# Billie Jean light up floor



## Dminor (Jul 21, 2006)

Hey guys and gals,

Just ran across this instructable and thought you guys might find it of interest.

On a side note, if anyone here is good with wiring stuff and would like to help me out with this (the instructions are unclear to me - not really 100% on it) I'd be very grateful.
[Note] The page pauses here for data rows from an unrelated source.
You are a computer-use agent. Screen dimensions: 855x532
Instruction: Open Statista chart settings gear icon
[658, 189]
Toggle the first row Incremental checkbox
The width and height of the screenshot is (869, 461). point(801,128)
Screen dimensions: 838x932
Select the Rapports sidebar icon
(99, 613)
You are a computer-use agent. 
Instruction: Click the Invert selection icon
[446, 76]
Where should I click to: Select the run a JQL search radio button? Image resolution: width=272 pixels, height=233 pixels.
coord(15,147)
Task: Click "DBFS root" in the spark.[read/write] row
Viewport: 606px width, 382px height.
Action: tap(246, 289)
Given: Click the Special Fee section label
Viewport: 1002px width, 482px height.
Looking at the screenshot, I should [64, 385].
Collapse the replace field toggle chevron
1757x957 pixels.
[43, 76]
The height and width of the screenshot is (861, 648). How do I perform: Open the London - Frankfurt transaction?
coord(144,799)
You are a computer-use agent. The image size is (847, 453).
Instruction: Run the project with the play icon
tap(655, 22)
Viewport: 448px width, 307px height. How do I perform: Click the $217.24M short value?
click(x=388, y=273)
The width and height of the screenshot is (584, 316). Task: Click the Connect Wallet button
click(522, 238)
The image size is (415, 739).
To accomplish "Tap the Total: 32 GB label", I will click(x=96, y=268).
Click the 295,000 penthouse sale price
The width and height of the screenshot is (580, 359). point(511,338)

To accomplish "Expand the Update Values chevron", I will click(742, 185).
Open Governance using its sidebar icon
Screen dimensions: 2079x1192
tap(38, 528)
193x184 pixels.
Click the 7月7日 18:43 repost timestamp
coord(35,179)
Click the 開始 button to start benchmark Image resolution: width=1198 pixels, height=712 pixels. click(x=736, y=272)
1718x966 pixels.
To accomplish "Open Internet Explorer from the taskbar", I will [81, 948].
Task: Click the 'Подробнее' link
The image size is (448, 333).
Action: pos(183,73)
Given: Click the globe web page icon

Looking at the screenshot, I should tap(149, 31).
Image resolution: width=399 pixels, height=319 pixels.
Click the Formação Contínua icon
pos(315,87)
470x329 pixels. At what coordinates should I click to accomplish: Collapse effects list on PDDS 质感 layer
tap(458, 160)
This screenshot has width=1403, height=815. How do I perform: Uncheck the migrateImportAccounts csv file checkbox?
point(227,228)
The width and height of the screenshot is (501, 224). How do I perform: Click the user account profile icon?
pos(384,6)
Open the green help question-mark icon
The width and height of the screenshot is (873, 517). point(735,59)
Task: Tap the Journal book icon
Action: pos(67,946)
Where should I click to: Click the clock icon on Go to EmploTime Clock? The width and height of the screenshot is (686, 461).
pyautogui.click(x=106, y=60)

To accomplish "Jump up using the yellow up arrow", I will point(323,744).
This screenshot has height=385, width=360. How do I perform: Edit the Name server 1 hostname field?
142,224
Billie Jean LED light-up disco shoes

btw, if you can help, I'd need help ASAP, I'm trying to have them complete by the end of March for a party in April.


----------



## soundmankkc (Sep 19, 2009)

Dminor, I would be happy to give you any assistance I can. The LED's are wired in parallel which means the wire leaves the positive terminal of the battery box, travels through the normally open contact on the micro switch and then goes from one positive lead on the leds to the next and so on till the end of the chain. The negative lead just goes from the battery box to the first negative side pin on the the first LED and then to the next negative pin etc. As you step down with one of the boxes the micro switch closes and lights the LEDs. The only thing (and I might have missed it) is that there is no mention of a current limiting resistor. I would place a 225 ohm 1/4 watt resistor between the micro switch and the first LED positive pin.. Hope that helps. PM me if I can explain further, Keith


----------



## Dminor (Jul 21, 2006)

Thanks a lot Keith, I think I have a much better understanding now, thanks to you. Lets see how this goes!


----------



## soundmankkc (Sep 19, 2009)

My pleasure, Keith


----------



## FrankyM (Mar 28, 2010)

*Maybe Try EL Wire*

Hi, I noticed you wanted to do the platforms with LED Lights, but you might want to try doing EL Wire, or EL Panels. Electroluminescent wire might be an easier way to go, plus, you can get a them with touch panels. I have seen a number of different options, but just wanted to pass that thought in case you haven't thought of it yet.


----------